I have two data frames as given below. The master data:
df1 = pd.DataFrame(
data=
[[['mayor', 'lord'], 25],
[['prince', 'sheriff'], 33],
[['king george', 'queen'], 32],
[['bristol, counsellor'], 43],
[['exchequer'], 45]],
columns=['V1', 'V2']
)
df1.update(df1[['V1']].applymap('{}'.format))
print(df1)
and the other one is:
df2 = pd.DataFrame(
data=
[['mayor', 55],
['sheriff', 54],
['counsellor', 53],
['exchequer', 50]],
columns=['Var1', 'Var2']
)
print(df2)
I want to map Var2 from df2 in the master data if V1 contains a corresponding Var1 value.
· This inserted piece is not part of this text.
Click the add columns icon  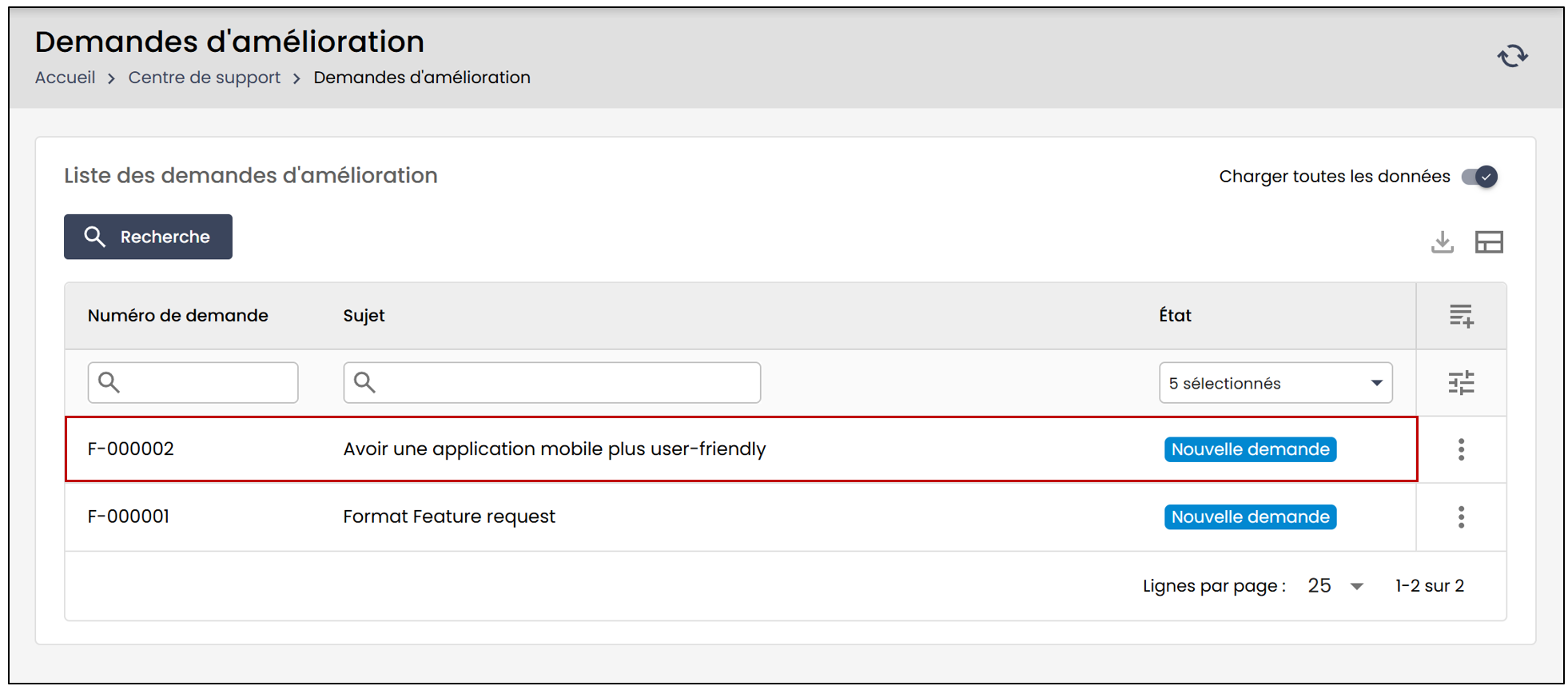point(1462,316)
That is my end goal dataframe is:
dfgoal = pd.DataFrame(
data=
[[['mayor', 'lord'], 25, 55],
[['prince', 'sheriff'], 33, 54],
[['king george', 'queen'], 32, ],
[['bristol, counsellor'], 43, 53],
[['exchequer'], 45, 50]],
columns=['V1', 'V2', 'V3']
)
dfgoal.update(dfgoal[['V1']].applymap('{}'.format))
print(dfgoal)
I have tried quite a few things from Stack Overflow (like this) but as the V1 is a list object and the match can be in any element in the list (like the counsellor obs), I am unsuccessful so far.
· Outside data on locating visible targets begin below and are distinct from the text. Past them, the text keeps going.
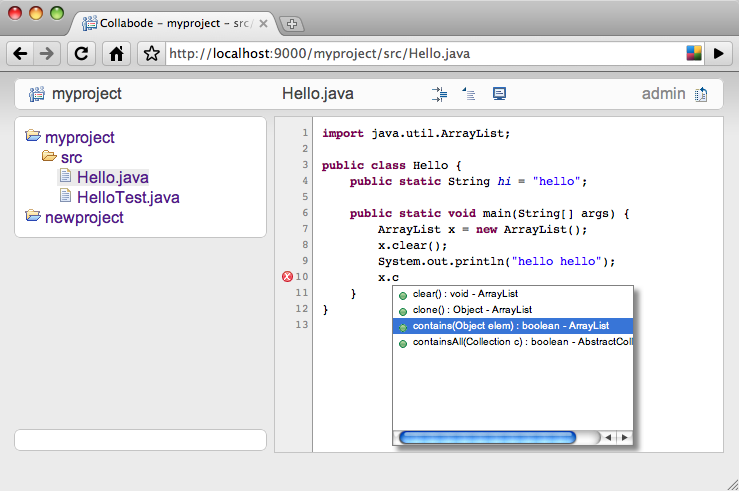Click into the URL address field
This screenshot has width=739, height=491.
420,54
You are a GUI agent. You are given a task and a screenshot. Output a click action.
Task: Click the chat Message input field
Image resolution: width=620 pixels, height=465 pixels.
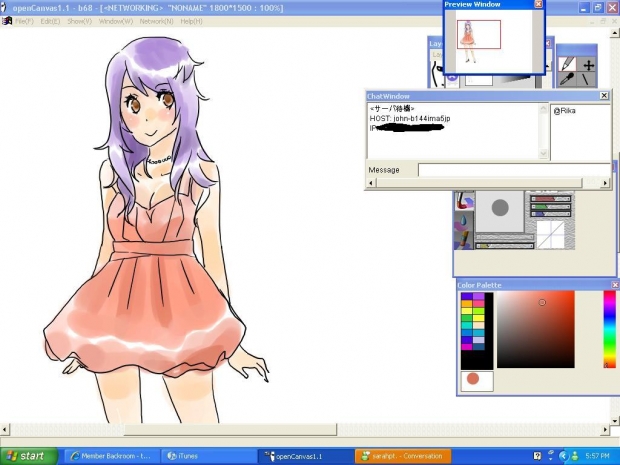(513, 170)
CodePudding user response:
I think this solves it:
df1 = pd.DataFrame(
data=
[[['mayor', 'lord'], 25],
[['prince', 'sheriff'], 33],
[['king george', 'queen'], 32],
[['bristol', 'counsellor'], 43],
[['exchequer'], 45]],
columns=['V1', 'V2']
)
# df1.update(df1[['V1']].applymap('{}'.format))
print(df1)
df2 = pd.DataFrame(
data=
[['mayor', 55],
['sheriff', 54],
['counsellor', 53],
['exchequer', 50]],
columns=['Var1', 'Var2']
)
print(df2)
mapper = df2.set_index('Var1')['Var2'].to_dict()
def get_V3(l):
for x in l:
if x in mapper:
return mapper[x]
return None
df1['V3'] = df1['V1'].apply(get_V3)
I'm assuming if two or more elements appear in df2, then we use the first one, hence the return inside the loop.